History tells the rest of the story. In 2004, a one-time tax holiday to repatriate foreign earnings temporarily cut tax rates from 35% of 5.25%.

“The primary use of the repatriated funds was to increase shareholder payouts, particularly stock buybacks, rather than increase firm investments such as capital expenditures, research and development spending,” said Stephen J. Lusch, associate professor of accounting at the University of Kansas.

In 2011, the Senate Permanent Subcommittee on Investigations found the 2004 tax break did not deliver the promised benefits of increased employment and investment. In fact, the largest recipients of the tax break downsized and collectively fired more than 20,000 employees, while enriching shareholders and executives:

U.S. Jobs Lost Rather Than Gained. After repatriating over $150 billion under the 2004 American Jobs Creation Act (AJCA), the top 15 repatriating corporations reduced their overall U.S. workforce by 20,931 jobs, while broad-based studies of all 840 repatriating corporations found no evidence that repatriated funds increased overall U.S. employment.

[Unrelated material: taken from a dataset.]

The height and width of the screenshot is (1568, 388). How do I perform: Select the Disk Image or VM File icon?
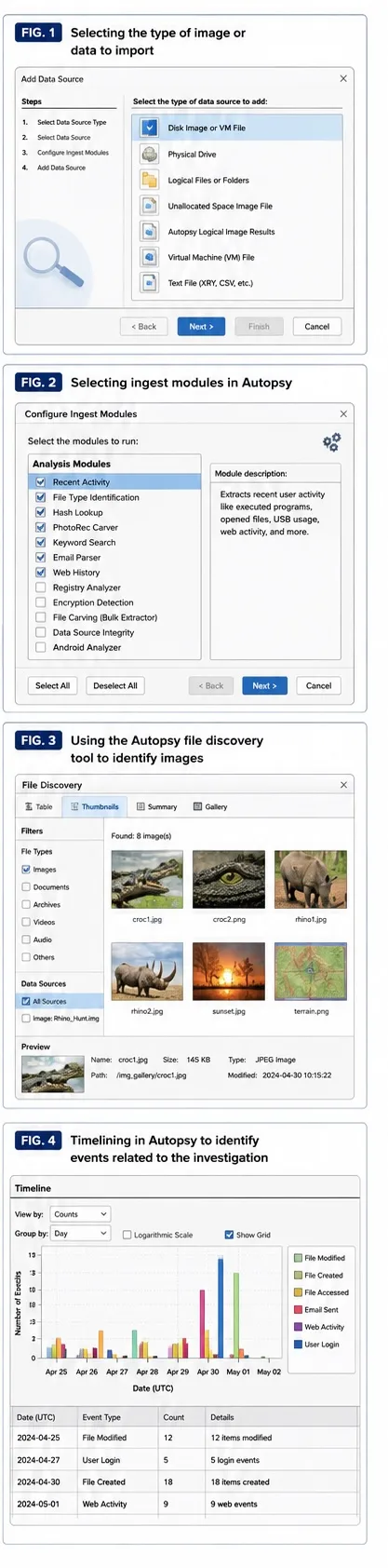click(x=150, y=128)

Research and Development Expenditures Did Not Accelerate. After repatriating over $150 billion, the 15 top repatriating corporations showed slight decreases in the pace of their U.S. research and development expenditures, while broad-based studies of all 840 repatriating corporations found no evidence that repatriation funds increased overall U.S. research and development outlays.

Stock Repurchases Increased After Repatriation. Despite a prohibition on using repatriated funds for stock repurchases, the top 15 repatriating corporations accelerated their spending on stock buybacks after repatriation, increasing them 16% from 2004 to 2005, and 38% from 2005 to 2006, while a broad-based study of all 840 repatriating corporations estimated that each extra dollar of repatriated cash was associated with an increase of between 60 and 92 cents in payouts to shareholders.

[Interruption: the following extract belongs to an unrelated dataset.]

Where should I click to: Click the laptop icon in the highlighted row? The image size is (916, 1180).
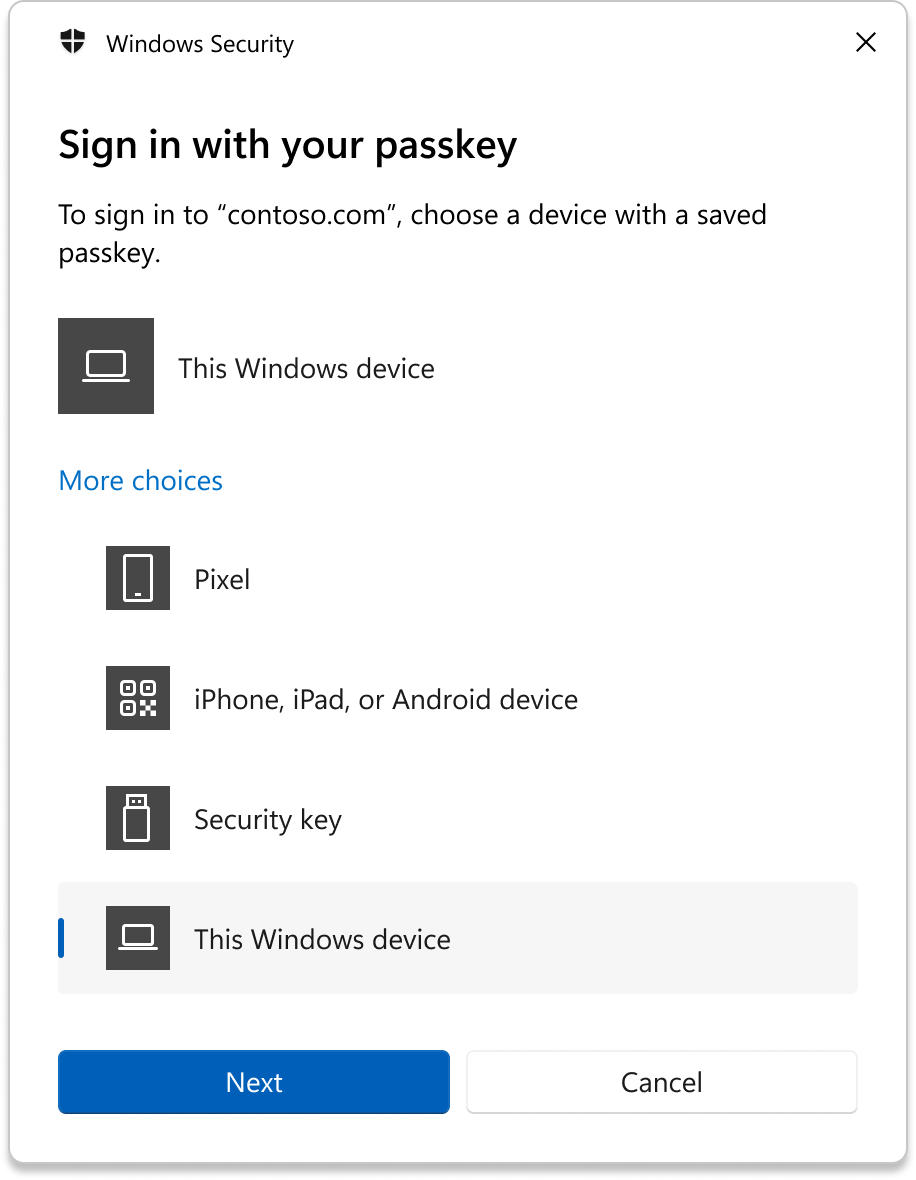[x=138, y=938]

Executive Compensation Increased After Repatriation. Despite a prohibition on using repatriated funds for executive compensation, after repatriating over $150 billion, annual compensation for the top five executives at the top 15 repatriating corporations jumped 27% from 2004 to 2005, and another 30%, from 2005 to 2006, with ten of the corporations issuing restricted stock awards of $1 million or more to senior executives.